#### [Supplied data]
↓

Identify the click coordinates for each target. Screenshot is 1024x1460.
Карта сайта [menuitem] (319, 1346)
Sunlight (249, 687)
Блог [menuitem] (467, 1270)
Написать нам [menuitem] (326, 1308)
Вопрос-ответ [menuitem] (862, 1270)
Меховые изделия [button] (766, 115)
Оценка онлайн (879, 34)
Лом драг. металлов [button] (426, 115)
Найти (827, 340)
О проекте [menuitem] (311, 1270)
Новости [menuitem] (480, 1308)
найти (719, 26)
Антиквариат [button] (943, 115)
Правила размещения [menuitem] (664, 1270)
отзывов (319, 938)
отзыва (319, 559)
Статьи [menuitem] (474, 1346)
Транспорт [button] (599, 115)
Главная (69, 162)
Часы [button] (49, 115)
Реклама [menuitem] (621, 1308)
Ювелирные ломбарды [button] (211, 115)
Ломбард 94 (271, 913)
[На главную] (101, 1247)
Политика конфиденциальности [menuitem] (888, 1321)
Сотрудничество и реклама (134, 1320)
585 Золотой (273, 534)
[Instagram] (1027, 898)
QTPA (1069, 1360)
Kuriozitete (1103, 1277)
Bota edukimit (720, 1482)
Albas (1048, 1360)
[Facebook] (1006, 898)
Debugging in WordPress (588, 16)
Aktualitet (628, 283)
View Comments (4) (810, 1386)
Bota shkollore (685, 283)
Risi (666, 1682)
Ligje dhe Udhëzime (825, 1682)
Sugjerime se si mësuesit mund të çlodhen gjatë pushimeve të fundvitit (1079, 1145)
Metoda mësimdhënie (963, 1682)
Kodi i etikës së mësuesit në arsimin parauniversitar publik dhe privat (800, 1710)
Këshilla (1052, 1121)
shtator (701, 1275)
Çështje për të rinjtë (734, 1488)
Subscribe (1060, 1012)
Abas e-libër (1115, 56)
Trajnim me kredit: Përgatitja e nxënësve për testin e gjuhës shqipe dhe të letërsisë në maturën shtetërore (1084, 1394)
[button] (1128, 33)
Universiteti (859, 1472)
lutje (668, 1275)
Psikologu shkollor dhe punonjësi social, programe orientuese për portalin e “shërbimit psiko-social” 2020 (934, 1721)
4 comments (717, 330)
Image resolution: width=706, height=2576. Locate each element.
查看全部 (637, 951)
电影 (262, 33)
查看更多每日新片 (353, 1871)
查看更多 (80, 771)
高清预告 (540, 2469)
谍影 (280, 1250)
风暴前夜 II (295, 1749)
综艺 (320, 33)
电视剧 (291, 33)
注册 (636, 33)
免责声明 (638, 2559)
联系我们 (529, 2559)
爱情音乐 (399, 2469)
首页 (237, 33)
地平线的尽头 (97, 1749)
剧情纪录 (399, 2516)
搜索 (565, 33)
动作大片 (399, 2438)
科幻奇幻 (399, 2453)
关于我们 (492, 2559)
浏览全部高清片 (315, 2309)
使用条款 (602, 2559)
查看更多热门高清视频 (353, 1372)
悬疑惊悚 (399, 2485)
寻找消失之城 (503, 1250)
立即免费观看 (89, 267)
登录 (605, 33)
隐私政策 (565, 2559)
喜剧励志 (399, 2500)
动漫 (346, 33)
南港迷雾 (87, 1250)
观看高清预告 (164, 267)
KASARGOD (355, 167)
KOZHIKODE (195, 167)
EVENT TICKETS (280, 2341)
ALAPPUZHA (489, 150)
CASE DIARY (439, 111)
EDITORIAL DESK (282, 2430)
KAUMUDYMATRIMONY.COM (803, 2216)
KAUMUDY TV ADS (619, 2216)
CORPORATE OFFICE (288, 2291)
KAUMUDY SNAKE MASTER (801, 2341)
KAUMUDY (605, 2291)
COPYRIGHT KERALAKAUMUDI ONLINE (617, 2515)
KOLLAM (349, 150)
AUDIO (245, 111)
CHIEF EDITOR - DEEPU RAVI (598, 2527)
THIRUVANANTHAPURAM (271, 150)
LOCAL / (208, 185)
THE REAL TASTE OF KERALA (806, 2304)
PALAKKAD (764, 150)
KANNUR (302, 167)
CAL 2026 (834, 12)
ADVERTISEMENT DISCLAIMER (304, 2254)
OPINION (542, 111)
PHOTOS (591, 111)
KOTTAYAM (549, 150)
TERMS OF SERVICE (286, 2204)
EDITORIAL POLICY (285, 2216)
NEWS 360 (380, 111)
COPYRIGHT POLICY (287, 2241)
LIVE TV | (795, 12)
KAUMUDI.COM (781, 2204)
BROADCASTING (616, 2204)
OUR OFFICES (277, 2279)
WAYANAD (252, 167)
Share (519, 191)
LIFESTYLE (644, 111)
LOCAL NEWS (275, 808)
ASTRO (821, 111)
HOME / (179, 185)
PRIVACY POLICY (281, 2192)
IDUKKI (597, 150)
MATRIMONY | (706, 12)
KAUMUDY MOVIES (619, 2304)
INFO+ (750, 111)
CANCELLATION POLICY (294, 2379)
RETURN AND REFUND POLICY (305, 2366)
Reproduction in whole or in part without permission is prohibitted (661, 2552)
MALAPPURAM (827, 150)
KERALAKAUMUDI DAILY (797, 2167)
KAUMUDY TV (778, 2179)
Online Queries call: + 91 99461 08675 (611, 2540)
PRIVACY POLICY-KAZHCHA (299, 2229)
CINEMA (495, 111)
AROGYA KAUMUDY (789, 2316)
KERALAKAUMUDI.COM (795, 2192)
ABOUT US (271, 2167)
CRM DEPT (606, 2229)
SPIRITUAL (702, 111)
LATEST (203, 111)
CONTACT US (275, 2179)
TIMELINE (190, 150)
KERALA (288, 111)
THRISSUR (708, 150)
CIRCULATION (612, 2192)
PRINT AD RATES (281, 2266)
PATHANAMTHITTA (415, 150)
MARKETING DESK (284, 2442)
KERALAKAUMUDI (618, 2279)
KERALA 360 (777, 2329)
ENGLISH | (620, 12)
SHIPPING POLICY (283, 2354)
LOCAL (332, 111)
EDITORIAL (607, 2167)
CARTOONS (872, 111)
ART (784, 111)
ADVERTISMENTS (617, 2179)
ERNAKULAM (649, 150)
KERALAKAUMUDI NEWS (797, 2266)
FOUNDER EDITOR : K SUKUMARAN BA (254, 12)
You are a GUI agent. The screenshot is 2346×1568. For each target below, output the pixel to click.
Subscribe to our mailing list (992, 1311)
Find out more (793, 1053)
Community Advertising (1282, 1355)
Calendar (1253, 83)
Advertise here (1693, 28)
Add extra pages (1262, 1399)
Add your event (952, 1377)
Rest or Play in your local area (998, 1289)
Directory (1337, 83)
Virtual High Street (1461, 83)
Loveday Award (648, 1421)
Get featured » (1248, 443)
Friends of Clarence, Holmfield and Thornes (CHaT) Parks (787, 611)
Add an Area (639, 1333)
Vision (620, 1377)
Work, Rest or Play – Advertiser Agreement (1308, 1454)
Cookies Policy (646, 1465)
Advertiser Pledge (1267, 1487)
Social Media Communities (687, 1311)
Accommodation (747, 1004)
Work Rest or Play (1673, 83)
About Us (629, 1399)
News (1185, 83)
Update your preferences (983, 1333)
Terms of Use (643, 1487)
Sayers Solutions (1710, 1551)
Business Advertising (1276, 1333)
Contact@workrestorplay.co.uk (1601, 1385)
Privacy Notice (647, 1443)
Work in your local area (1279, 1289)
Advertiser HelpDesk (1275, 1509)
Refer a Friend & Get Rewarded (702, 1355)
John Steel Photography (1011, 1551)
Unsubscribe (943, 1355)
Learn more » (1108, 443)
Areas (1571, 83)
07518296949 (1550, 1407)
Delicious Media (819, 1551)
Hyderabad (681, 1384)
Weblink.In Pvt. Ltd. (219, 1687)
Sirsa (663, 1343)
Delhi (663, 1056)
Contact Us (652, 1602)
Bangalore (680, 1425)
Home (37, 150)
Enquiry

↑

Restate all of the material exactly.

#### [Expected answer]
Identify the click coordinates for each target. Screenshot is 1024x1460.
Карта сайта [menuitem] (319, 1346)
Sunlight (249, 687)
Блог [menuitem] (467, 1270)
Написать нам [menuitem] (326, 1308)
Вопрос-ответ [menuitem] (862, 1270)
Меховые изделия [button] (766, 115)
Оценка онлайн (879, 34)
Лом драг. металлов [button] (426, 115)
Найти (827, 340)
О проекте [menuitem] (311, 1270)
Новости [menuitem] (480, 1308)
найти (719, 26)
Антиквариат [button] (943, 115)
Правила размещения [menuitem] (664, 1270)
отзывов (319, 938)
отзыва (319, 559)
Статьи [menuitem] (474, 1346)
Транспорт [button] (599, 115)
Главная (69, 162)
Часы [button] (49, 115)
Реклама [menuitem] (621, 1308)
Ювелирные ломбарды [button] (211, 115)
Ломбард 94 (271, 913)
[На главную] (101, 1247)
Политика конфиденциальности [menuitem] (888, 1321)
Сотрудничество и реклама (134, 1320)
585 Золотой (273, 534)
[Instagram] (1027, 898)
QTPA (1069, 1360)
Kuriozitete (1103, 1277)
Bota edukimit (720, 1482)
Albas (1048, 1360)
[Facebook] (1006, 898)
Debugging in WordPress (588, 16)
Aktualitet (628, 283)
View Comments (4) (810, 1386)
Bota shkollore (685, 283)
Risi (666, 1682)
Ligje dhe Udhëzime (825, 1682)
Sugjerime se si mësuesit mund të çlodhen gjatë pushimeve të fundvitit (1079, 1145)
Metoda mësimdhënie (963, 1682)
Kodi i etikës së mësuesit në arsimin parauniversitar publik dhe privat (800, 1710)
Këshilla (1052, 1121)
shtator (701, 1275)
Çështje për të rinjtë (734, 1488)
Subscribe (1060, 1012)
Abas e-libër (1115, 56)
Trajnim me kredit: Përgatitja e nxënësve për testin e gjuhës shqipe dhe të letërsisë në maturën shtetërore (1084, 1394)
[button] (1128, 33)
Universiteti (859, 1472)
lutje (668, 1275)
Psikologu shkollor dhe punonjësi social, programe orientuese për portalin e “shërbimit psiko-social” 2020 (934, 1721)
4 comments (717, 330)
Image resolution: width=706, height=2576. Locate each element.
查看全部 (637, 951)
电影 (262, 33)
查看更多每日新片 (353, 1871)
查看更多 (80, 771)
高清预告 (540, 2469)
谍影 (280, 1250)
风暴前夜 II (295, 1749)
综艺 (320, 33)
电视剧 (291, 33)
注册 (636, 33)
免责声明 (638, 2559)
联系我们 (529, 2559)
爱情音乐 (399, 2469)
首页 (237, 33)
地平线的尽头 (97, 1749)
剧情纪录 (399, 2516)
搜索 (565, 33)
动作大片 (399, 2438)
科幻奇幻 (399, 2453)
关于我们 (492, 2559)
浏览全部高清片 (315, 2309)
使用条款 (602, 2559)
查看更多热门高清视频 (353, 1372)
悬疑惊悚 (399, 2485)
寻找消失之城 (503, 1250)
立即免费观看 (89, 267)
登录 (605, 33)
隐私政策 (565, 2559)
喜剧励志 (399, 2500)
动漫 (346, 33)
南港迷雾 (87, 1250)
观看高清预告 (164, 267)
KASARGOD (355, 167)
KOZHIKODE (195, 167)
EVENT TICKETS (280, 2341)
ALAPPUZHA (489, 150)
CASE DIARY (439, 111)
EDITORIAL DESK (282, 2430)
KAUMUDYMATRIMONY.COM (803, 2216)
KAUMUDY TV ADS (619, 2216)
CORPORATE OFFICE (288, 2291)
KAUMUDY SNAKE MASTER (801, 2341)
KAUMUDY (605, 2291)
COPYRIGHT KERALAKAUMUDI ONLINE (617, 2515)
KOLLAM (349, 150)
AUDIO (245, 111)
CHIEF EDITOR - DEEPU RAVI (598, 2527)
THIRUVANANTHAPURAM (271, 150)
LOCAL / (208, 185)
THE REAL TASTE OF KERALA (806, 2304)
PALAKKAD (764, 150)
KANNUR (302, 167)
CAL 2026 (834, 12)
ADVERTISEMENT DISCLAIMER (304, 2254)
OPINION (542, 111)
PHOTOS (591, 111)
KOTTAYAM (549, 150)
TERMS OF SERVICE (286, 2204)
EDITORIAL POLICY (285, 2216)
NEWS 360 (380, 111)
COPYRIGHT POLICY (287, 2241)
LIVE TV | (795, 12)
KAUMUDI.COM (781, 2204)
BROADCASTING (616, 2204)
OUR OFFICES (277, 2279)
WAYANAD (252, 167)
Share (519, 191)
LIFESTYLE (644, 111)
LOCAL NEWS (275, 808)
ASTRO (821, 111)
HOME / (179, 185)
PRIVACY POLICY (281, 2192)
IDUKKI (597, 150)
MATRIMONY | (706, 12)
KAUMUDY MOVIES (619, 2304)
INFO+ (750, 111)
CANCELLATION POLICY (294, 2379)
RETURN AND REFUND POLICY (305, 2366)
Reproduction in whole or in part without permission is prohibitted (661, 2552)
MALAPPURAM (827, 150)
KERALAKAUMUDI DAILY (797, 2167)
KAUMUDY TV (778, 2179)
Online Queries call: + 91 99461 08675 (611, 2540)
PRIVACY POLICY-KAZHCHA (299, 2229)
CINEMA (495, 111)
AROGYA KAUMUDY (789, 2316)
KERALAKAUMUDI.COM (795, 2192)
ABOUT US (271, 2167)
CRM DEPT (606, 2229)
SPIRITUAL (702, 111)
LATEST (203, 111)
CONTACT US (275, 2179)
TIMELINE (190, 150)
KERALA (288, 111)
THRISSUR (708, 150)
CIRCULATION (612, 2192)
PRINT AD RATES (281, 2266)
PATHANAMTHITTA (415, 150)
MARKETING DESK (284, 2442)
KERALAKAUMUDI (618, 2279)
KERALA 360 (777, 2329)
ENGLISH | (620, 12)
SHIPPING POLICY (283, 2354)
LOCAL (332, 111)
EDITORIAL (607, 2167)
CARTOONS (872, 111)
ART (784, 111)
ADVERTISMENTS (617, 2179)
ERNAKULAM (649, 150)
KERALAKAUMUDI NEWS (797, 2266)
FOUNDER EDITOR : K SUKUMARAN BA (254, 12)
You are a GUI agent. The screenshot is 2346×1568. For each target below, output the pixel to click.
Subscribe to our mailing list (992, 1311)
Find out more (793, 1053)
Community Advertising (1282, 1355)
Calendar (1253, 83)
Advertise here (1693, 28)
Add extra pages (1262, 1399)
Add your event (952, 1377)
Rest or Play in your local area (998, 1289)
Directory (1337, 83)
Virtual High Street (1461, 83)
Loveday Award (648, 1421)
Get featured » (1248, 443)
Friends of Clarence, Holmfield and Thornes (CHaT) Parks (787, 611)
Add an Area (639, 1333)
Vision (620, 1377)
Work, Rest or Play – Advertiser Agreement (1308, 1454)
Cookies Policy (646, 1465)
Advertiser Pledge (1267, 1487)
Social Media Communities (687, 1311)
Accommodation (747, 1004)
Work Rest or Play (1673, 83)
About Us (629, 1399)
News (1185, 83)
Update your preferences (983, 1333)
Terms of Use (643, 1487)
Sayers Solutions (1710, 1551)
Business Advertising (1276, 1333)
Contact@workrestorplay.co.uk (1601, 1385)
Privacy Notice (647, 1443)
Work in your local area (1279, 1289)
Advertiser HelpDesk (1275, 1509)
Refer a Friend & Get Rewarded (702, 1355)
John Steel Photography (1011, 1551)
Unsubscribe (943, 1355)
Learn more » (1108, 443)
Areas (1571, 83)
07518296949 (1550, 1407)
Delicious Media (819, 1551)
Hyderabad (681, 1384)
Weblink.In Pvt. Ltd. (219, 1687)
Sirsa (663, 1343)
Delhi (663, 1056)
Contact Us (652, 1602)
Bangalore (680, 1425)
Home (37, 150)
Enquiry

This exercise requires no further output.